● **EXERCISE DESCRIPTION**
Copy the records from the start through the line containing "Action: (1031, 27)", both ends included and requests kept, and shift every coordinate in the answers by -41.

Element and text position data
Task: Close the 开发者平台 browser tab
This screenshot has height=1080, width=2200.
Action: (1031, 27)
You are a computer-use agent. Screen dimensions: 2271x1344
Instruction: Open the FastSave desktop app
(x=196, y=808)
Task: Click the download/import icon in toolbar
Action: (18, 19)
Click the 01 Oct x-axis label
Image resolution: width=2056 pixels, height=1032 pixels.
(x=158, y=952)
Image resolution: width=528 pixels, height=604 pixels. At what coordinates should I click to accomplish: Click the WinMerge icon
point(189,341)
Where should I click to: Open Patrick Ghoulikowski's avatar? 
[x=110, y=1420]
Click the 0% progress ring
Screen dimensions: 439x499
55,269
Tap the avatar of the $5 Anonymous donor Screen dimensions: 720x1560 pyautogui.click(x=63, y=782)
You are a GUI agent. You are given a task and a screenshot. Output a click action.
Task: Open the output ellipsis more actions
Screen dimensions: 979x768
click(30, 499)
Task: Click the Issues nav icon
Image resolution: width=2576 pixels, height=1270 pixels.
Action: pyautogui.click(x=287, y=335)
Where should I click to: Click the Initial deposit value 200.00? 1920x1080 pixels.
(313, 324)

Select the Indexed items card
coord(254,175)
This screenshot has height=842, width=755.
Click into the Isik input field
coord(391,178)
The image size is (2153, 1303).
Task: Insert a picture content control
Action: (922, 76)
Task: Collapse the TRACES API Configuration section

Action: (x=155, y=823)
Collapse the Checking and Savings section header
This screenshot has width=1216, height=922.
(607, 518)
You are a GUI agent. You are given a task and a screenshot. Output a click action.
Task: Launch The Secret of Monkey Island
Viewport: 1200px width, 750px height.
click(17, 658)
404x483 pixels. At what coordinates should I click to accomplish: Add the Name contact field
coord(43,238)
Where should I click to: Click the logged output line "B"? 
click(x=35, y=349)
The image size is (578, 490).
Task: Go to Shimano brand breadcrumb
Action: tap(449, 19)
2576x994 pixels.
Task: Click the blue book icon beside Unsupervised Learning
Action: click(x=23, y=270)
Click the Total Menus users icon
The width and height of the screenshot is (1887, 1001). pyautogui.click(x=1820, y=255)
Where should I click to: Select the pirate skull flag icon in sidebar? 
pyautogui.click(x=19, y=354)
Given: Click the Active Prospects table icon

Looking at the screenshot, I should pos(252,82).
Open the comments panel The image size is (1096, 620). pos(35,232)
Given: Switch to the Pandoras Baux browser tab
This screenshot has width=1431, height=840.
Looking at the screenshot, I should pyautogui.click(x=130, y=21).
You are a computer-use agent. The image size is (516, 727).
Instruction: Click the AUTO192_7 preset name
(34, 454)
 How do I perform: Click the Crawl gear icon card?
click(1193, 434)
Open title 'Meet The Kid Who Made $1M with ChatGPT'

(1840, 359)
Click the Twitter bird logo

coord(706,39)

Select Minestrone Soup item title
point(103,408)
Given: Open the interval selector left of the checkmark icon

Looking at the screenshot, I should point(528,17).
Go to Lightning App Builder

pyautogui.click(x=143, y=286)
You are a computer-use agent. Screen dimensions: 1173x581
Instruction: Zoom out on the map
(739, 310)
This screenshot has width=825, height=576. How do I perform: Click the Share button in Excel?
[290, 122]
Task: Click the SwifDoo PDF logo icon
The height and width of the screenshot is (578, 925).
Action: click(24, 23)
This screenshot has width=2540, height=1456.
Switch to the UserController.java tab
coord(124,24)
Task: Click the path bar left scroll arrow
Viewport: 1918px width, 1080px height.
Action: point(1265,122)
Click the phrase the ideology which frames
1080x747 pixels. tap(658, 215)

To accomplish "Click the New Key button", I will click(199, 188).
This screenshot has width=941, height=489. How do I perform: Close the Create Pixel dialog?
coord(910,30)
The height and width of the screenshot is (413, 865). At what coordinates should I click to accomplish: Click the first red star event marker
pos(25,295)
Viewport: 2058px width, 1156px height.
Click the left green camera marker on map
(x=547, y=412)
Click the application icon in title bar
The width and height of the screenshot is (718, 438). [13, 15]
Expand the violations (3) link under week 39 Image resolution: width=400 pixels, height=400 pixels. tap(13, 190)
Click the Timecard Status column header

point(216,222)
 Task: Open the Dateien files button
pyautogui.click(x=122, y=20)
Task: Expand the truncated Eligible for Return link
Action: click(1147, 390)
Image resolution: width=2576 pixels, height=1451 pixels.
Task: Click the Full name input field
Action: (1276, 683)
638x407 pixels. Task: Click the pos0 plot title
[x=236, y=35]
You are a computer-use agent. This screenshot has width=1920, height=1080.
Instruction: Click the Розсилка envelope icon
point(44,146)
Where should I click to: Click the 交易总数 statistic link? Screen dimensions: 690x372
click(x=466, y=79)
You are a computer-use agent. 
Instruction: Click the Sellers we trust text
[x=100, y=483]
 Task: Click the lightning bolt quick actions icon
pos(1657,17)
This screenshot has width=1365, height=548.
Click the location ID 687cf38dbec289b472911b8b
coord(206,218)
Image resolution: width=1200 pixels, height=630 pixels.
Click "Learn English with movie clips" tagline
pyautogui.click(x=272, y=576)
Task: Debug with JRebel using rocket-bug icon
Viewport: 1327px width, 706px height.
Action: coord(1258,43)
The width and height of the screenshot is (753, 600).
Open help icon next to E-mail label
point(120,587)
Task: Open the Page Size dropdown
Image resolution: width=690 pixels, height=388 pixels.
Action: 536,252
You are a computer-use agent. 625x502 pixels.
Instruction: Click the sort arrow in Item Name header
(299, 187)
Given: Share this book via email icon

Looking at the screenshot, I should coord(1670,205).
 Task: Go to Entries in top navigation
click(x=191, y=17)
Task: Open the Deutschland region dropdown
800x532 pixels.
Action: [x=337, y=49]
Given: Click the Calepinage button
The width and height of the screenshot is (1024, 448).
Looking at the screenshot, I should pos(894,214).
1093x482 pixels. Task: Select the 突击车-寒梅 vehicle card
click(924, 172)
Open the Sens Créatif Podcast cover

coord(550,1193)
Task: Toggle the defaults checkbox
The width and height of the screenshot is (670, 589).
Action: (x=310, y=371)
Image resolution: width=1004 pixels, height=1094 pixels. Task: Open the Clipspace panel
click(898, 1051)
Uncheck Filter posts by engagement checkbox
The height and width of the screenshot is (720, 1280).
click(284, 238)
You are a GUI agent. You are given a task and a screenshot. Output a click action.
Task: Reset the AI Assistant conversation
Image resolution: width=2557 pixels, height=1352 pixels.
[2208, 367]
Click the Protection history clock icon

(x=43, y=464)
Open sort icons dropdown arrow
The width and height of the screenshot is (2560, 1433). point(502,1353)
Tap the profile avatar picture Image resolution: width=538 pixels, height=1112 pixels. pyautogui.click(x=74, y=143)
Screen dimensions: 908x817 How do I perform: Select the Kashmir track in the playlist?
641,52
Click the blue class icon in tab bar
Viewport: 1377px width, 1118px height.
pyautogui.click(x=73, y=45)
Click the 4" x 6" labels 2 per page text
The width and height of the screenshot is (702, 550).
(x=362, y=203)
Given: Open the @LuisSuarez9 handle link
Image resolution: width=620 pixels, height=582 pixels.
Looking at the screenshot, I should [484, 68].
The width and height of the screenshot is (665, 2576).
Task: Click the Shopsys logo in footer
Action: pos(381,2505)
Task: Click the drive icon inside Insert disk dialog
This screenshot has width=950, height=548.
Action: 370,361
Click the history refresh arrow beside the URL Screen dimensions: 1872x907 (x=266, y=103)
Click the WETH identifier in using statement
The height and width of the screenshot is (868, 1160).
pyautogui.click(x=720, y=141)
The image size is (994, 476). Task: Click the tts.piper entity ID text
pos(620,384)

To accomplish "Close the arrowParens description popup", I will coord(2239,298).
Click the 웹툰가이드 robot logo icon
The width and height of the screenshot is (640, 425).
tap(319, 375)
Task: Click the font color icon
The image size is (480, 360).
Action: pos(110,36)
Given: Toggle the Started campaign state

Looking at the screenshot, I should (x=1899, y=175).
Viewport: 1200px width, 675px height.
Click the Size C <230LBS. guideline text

● **WRITTEN ANSWER**
Task: Close the 开发者平台 browser tab
This screenshot has height=1080, width=2200.
Action: (990, -14)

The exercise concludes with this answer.